Now, I want to ask you a couple of questions.

  1. Who IS in control when a question is asked? The person asking the question is the one in control. I want to ask you another question.
  2. Who FEELS like they’re in control when a question is asked? Usually, the person answering the question feels like they’re more in control.

THAT is why it’s so beautiful to ask great questions in the sale because:

  • You get to stay in control of the dialogue.
  • Your customer feels like they’re in control.
  • This can create a deeper relationship, which means getting more yeses from homeowners.

After all, when a customer hands you that $20,000 final balance, it’s like a “Thank You” note, saying:

  • Thank you for taking the time to explain all of this to me.
  • Thank you for helping us through the process.
  • Thank you for making this so easy.
  • Thank you so much for taking the time to get, help me get to where I am today.

THAT is the ultimate gift, and that’s why I want you to think about questions as an even better way to serve your customers.

One of the easiest ways to do that is by learning to ask good questions — and by learning what the difference is between the good versus the bad questions to ask in roofing sales.

So, let’s get to the worst versus the BEST types of questions to ask your customers in roofing sales.

Worst Roofing Sales Questions #1: Complex Questions

Some of the WORST types of questions in roofing sales are complex questions. Now, complex questions go something like this:

Hey, when it comes to selecting a roofer, what’s most important to you?

How do you and your wife decide what value means to you?

Those are complex questions. I’m asking about:

  • Their decision-making process
  • What are they looking for in a contractor
  • How they define or recognize value
  • TOO MUCH at once

Now, many of us think that complex questions get complex answers —BUT it really doesn’t work that way. In fact, most of the time, the simplest questions bring out the most complex answers.

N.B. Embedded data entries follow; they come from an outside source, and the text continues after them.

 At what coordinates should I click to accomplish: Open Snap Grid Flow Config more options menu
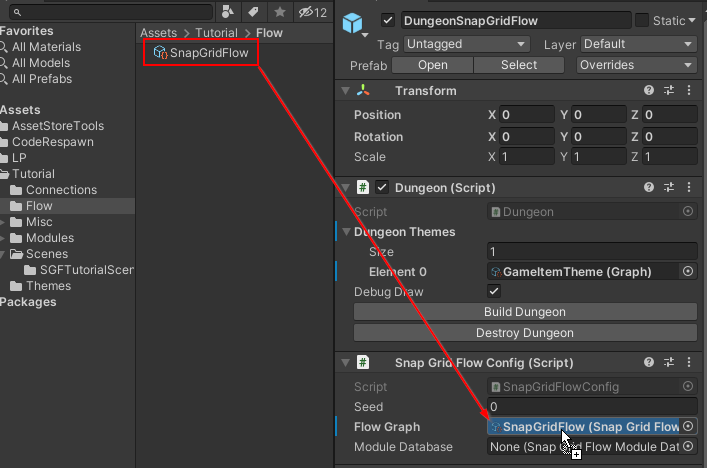pyautogui.click(x=688, y=362)
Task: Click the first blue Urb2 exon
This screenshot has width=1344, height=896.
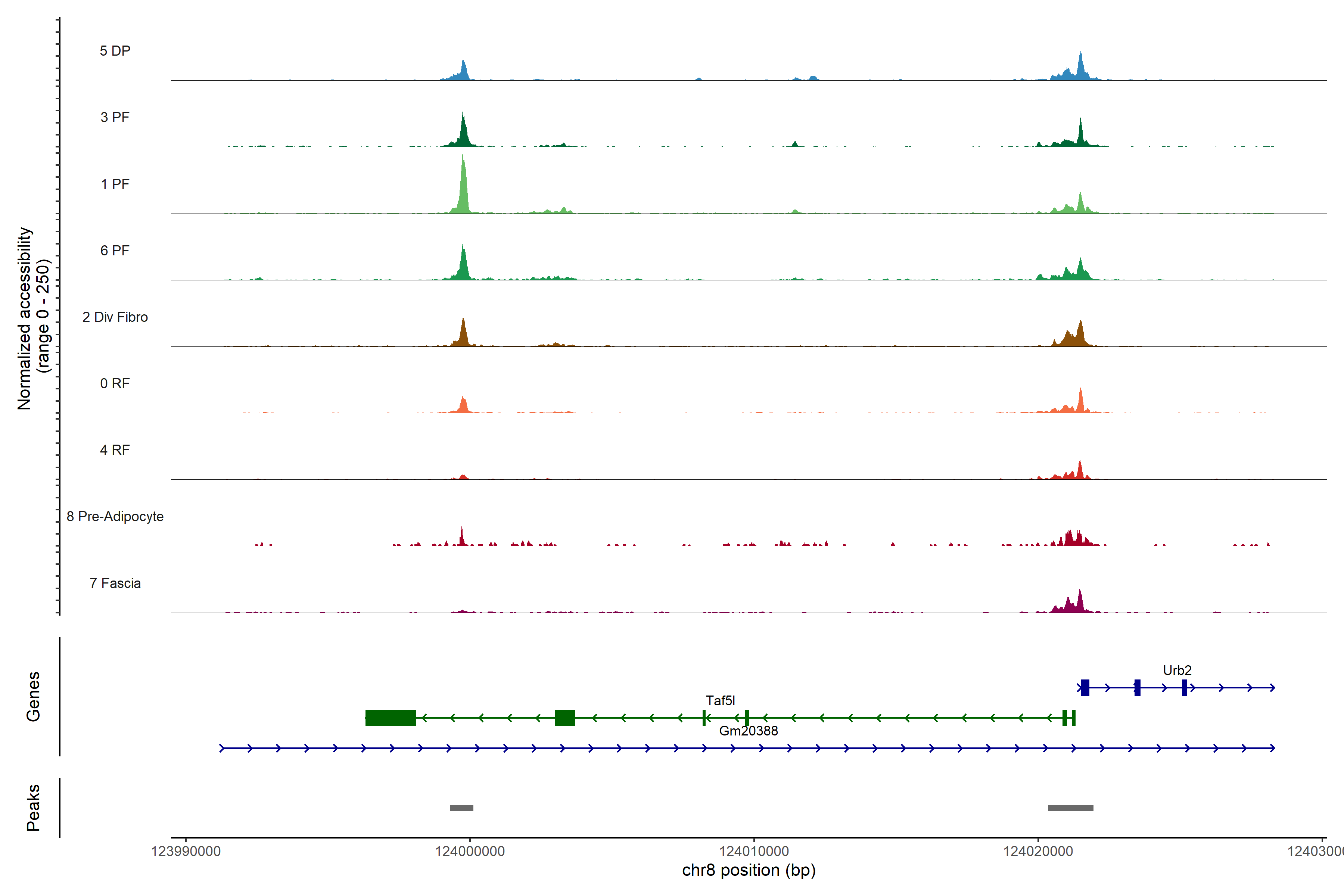Action: click(x=1085, y=687)
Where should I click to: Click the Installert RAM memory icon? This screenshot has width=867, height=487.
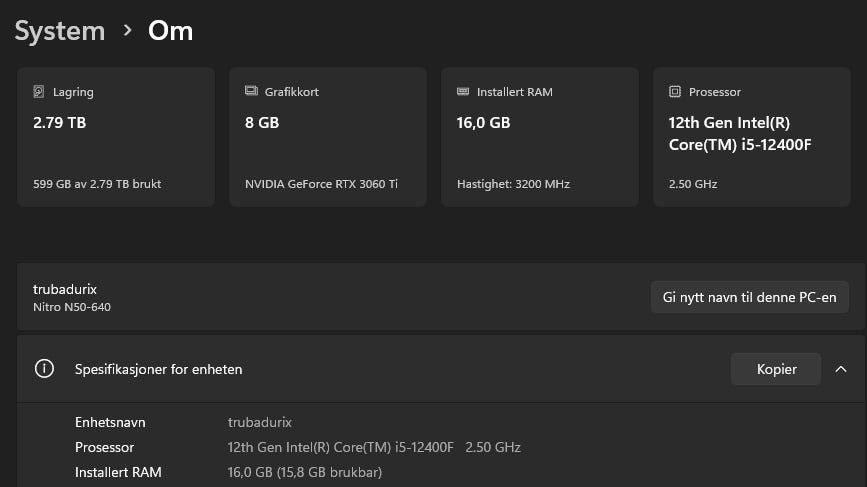[463, 92]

Example: If I asked a homeowner, “What are you looking for in a contractor?” they’re likely going to explain far more to me than if I asked what’s important to them when it comes to selecting a roofer. If you feed them possible answers in your question — like asking if they care about experience, reviews, or whatever else, there are good chances that they’re just going to pick one of those words you fed them. They’ll grab onto one or two things, and that’s IT.

The conversation’s OVER because we fed it to them. The same thing goes for two-part questions. If I ask what’s most important and then I follow up with a more specific question (“Is it how long they’ve been in business, their ratings online, and value?”), they’re going to skip the first question and only answer the second one.

With that, the conversation is DONE.

So, we need to remember that complex questions often lead to:

  1. Very simple answers
  2. Short answers that don’t help us advance the sale.

On the other end of the spectrum, simple questions CAN lead to very complex answers.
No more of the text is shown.